* [THE REQUEST]: Output every line of the records below as a JSON list of strings, one string per line, skipping any blank lines.

* [DATA SHOWN]:
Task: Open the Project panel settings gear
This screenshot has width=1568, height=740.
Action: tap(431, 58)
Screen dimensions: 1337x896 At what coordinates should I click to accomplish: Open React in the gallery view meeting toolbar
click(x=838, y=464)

* [TASK ANSWER]:
[
  "Task: Open the Project panel settings gear",
  "This screenshot has width=1568, height=740.",
  "Action: tap(431, 58)",
  "Screen dimensions: 1337x896 At what coordinates should I click to accomplish: Open React in the gallery view meeting toolbar",
  "click(x=838, y=464)"
]